Skip to main content

Darkest Days, Dorkest Ways

I had quite a few fun days with Cataclysm: Dark Days Ahead.

My current martial artist character can pretty much take on anything without a ranged attack in a fist fight, expertly deflecting their blows.  He can be overwhelmed if he's swarmed, by aside from that his homemade carapace arm bands allow him to absorb as many blows as he needs to.  Some particularly grabby or powerful enemies can stop him from blocking momentarily, but he'll ultimately get out of that fight without losing to much health.

There have been some pretty close calls... usually because I did not notice I was not wielding my deadly karate fists when confronting enemies, resulting in a failure to block that almost killed this character.  However, I survived and it finally culminated with my crowning achievement, the assembly of a solar powered, electric-engine car.

TASK LIST
A. Translate this sentence from the blog post into Spanish: "I had quite a few fun days with Cataclysm: Dark Days Ahead."
B. Write a continuation of the blog post about Cataclysm: Dark Days Ahead, starting right after its last sentence.

Dataset items
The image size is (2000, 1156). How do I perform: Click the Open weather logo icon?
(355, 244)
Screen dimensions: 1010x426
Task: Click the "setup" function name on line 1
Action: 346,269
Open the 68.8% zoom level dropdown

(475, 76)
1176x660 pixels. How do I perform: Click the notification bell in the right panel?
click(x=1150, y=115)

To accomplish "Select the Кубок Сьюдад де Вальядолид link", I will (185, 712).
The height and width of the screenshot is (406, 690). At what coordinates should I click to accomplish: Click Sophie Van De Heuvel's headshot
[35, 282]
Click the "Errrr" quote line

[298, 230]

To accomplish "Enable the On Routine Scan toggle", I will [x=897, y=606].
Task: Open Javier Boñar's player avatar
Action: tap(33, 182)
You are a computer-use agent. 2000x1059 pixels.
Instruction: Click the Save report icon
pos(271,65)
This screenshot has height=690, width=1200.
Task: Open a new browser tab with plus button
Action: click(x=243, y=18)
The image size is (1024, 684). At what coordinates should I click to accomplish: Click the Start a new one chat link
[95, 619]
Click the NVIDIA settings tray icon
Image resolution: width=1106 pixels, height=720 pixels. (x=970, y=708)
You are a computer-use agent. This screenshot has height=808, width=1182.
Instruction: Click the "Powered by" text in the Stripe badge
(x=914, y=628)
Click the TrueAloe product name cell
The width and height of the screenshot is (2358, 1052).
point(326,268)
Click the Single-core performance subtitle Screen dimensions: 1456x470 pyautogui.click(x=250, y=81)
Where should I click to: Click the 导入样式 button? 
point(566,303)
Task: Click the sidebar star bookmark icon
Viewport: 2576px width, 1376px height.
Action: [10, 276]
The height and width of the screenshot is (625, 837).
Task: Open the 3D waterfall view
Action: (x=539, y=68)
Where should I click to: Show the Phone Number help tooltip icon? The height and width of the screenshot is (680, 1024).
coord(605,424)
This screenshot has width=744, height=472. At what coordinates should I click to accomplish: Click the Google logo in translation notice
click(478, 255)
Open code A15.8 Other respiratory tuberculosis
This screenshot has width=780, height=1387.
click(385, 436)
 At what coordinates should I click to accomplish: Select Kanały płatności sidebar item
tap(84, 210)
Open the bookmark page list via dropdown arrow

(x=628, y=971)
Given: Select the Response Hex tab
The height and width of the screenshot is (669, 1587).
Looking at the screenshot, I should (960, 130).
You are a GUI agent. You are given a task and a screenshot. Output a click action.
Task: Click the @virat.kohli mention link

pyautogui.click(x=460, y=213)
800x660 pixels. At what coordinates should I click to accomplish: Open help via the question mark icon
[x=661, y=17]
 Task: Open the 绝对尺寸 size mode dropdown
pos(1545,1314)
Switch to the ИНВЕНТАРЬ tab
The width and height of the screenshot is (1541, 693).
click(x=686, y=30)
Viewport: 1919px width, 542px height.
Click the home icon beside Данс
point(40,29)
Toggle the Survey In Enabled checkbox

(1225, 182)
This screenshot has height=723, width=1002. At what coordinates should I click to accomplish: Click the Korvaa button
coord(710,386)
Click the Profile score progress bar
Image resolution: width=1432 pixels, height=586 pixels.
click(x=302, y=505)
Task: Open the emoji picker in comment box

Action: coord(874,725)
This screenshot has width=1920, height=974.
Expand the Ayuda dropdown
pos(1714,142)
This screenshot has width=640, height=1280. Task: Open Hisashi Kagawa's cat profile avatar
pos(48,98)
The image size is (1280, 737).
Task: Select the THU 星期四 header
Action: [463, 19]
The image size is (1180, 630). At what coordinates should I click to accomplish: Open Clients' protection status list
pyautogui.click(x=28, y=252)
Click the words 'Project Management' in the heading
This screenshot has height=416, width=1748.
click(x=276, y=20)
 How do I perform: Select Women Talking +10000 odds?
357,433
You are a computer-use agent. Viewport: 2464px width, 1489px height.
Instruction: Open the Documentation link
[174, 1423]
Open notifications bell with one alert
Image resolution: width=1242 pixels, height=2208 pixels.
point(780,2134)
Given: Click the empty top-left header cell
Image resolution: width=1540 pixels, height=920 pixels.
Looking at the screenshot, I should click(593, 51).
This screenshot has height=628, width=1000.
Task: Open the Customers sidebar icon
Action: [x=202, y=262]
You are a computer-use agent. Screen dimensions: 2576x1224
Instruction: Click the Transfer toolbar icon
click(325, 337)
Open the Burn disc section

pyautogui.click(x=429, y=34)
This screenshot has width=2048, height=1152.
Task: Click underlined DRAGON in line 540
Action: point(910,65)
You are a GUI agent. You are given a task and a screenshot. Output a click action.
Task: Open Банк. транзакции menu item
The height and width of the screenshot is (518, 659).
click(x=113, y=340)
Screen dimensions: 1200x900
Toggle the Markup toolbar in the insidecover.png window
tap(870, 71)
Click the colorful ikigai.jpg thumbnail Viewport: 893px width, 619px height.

EXPECTED RESPONSES
A. Pasé bastantes días divertidos con Cataclysm: Dark Days Ahead.

B.
Yet, this victory is bittersweet, as I now am not entirely sure what there's left to do in the game.  As I mentioned before, there's no Amulet Of Yendor to be found here; there's no MacGuffin you can recover in order to "win" a game of Cataclysm: Dark Days Ahead.  Being only version 0.2, an ultimate goal may be in the works for future versions.  Consequently, the only way to differentiate a win from a loss in the game right now is based upon whether or not you are surviving.

My current martial artist character has pretty much aced survival, just so long as he's willing to play it safe.  He lives fairly close to triffids, nasty plant creatures that they are, but this is actually somewhat advantageous because he simply brawls a few to death and butchers them for their tasty, tasty plant marrow whenever he needs to stock up on food.  He also lives fairly close to sources of water (usually toilets in abandoned houses, but he could also go a bit further to a river if he had to).   He has unlimited food and water, and the evac shelter he started in works out just fine to live in, so survival is pretty much assured.

I suppose I could build a nice base... but that's just an extension of survival, is it not?  I can explore, take risks... that's about all there's left to do now, and that's sort of a pity because the only way to "win" the game is to survive and, if I push my luck exploring far enough, I'm sure to fail along those lines.

Speaking of fail...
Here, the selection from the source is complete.